- [Task description]
Report each line of the data below in which "Shipping" appears.

*** Exercise data ***

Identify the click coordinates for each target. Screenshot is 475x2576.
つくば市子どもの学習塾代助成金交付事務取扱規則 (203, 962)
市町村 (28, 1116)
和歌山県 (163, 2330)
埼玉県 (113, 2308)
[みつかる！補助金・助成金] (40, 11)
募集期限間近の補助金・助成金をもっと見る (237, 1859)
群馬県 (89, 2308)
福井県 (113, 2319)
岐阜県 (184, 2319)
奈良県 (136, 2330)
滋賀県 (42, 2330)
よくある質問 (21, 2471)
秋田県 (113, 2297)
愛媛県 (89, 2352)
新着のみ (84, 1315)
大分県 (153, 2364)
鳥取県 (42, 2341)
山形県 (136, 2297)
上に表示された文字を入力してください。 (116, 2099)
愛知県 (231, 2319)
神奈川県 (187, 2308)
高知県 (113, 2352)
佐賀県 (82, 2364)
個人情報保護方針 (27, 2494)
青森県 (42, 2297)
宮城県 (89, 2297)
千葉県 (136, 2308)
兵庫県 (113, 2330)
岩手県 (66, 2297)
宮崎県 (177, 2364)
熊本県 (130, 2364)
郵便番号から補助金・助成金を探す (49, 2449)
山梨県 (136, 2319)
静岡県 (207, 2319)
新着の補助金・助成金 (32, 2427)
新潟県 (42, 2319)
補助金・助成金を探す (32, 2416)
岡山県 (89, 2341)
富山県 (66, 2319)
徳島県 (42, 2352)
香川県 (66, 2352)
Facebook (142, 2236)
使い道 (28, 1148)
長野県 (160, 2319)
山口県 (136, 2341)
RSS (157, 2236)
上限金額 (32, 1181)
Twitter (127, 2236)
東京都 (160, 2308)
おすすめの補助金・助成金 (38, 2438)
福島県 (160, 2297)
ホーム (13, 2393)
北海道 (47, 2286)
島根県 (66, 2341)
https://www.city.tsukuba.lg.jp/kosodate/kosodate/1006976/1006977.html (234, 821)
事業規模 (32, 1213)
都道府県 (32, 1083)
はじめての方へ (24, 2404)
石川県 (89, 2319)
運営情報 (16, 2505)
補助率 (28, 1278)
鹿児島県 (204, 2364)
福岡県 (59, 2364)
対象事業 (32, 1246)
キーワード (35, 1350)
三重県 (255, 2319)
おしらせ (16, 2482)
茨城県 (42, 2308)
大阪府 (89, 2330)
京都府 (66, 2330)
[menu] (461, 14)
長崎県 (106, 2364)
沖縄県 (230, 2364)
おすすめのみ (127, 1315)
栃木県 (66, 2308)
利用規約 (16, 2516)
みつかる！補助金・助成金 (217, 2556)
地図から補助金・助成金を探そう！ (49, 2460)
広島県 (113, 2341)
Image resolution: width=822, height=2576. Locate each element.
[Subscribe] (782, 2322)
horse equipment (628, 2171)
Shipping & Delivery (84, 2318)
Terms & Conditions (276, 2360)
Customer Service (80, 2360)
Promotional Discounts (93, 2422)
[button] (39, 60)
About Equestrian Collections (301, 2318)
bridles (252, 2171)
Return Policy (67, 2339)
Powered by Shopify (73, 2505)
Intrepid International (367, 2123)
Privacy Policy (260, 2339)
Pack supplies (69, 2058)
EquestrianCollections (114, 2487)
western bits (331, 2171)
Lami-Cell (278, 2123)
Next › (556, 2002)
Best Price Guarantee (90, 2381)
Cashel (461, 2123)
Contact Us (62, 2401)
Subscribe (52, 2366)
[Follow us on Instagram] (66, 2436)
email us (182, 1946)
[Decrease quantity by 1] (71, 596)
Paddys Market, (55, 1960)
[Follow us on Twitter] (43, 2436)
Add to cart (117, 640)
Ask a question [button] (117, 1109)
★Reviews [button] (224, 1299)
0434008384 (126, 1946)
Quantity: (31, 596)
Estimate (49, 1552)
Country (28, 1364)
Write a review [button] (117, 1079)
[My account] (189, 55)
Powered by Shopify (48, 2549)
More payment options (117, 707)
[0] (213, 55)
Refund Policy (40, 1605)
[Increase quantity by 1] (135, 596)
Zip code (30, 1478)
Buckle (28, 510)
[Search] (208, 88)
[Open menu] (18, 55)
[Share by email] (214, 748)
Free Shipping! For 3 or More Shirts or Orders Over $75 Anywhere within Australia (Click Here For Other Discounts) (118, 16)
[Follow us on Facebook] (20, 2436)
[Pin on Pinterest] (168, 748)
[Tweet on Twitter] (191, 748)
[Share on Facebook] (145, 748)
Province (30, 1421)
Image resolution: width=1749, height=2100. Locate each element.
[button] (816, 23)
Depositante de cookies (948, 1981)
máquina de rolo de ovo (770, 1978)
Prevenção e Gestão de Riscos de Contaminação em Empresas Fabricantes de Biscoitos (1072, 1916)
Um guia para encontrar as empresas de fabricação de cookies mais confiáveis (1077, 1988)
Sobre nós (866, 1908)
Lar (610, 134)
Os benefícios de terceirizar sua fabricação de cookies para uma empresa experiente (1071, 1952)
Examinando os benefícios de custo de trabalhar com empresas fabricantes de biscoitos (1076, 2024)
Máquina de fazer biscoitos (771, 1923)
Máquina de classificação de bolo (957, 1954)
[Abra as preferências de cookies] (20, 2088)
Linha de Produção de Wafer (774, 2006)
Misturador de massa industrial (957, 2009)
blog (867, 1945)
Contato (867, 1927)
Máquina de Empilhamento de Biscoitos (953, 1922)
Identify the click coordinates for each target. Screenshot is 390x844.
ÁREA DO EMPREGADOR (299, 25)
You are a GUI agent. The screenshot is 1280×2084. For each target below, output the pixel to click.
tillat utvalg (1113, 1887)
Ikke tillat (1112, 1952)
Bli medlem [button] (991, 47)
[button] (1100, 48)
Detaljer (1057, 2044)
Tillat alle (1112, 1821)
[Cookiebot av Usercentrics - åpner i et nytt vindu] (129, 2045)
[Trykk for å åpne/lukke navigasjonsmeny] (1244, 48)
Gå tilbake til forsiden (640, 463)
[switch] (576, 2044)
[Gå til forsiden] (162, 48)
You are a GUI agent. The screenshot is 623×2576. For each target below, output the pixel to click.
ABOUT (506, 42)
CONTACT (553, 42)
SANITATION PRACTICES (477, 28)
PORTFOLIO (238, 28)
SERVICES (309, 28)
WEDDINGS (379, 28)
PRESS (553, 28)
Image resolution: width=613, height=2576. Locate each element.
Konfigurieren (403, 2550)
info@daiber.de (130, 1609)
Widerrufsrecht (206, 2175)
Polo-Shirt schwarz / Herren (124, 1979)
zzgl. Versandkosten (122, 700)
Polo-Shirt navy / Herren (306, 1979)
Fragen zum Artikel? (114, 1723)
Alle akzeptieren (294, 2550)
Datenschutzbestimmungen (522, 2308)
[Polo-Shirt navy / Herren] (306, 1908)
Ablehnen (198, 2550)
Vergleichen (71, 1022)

***

- [Solution to the exercise]
Shipping & Delivery (84, 2318)
Free Shipping! For 3 or More Shirts or Orders Over $75 Anywhere within Australia (Click Here For Other Discounts) (118, 16)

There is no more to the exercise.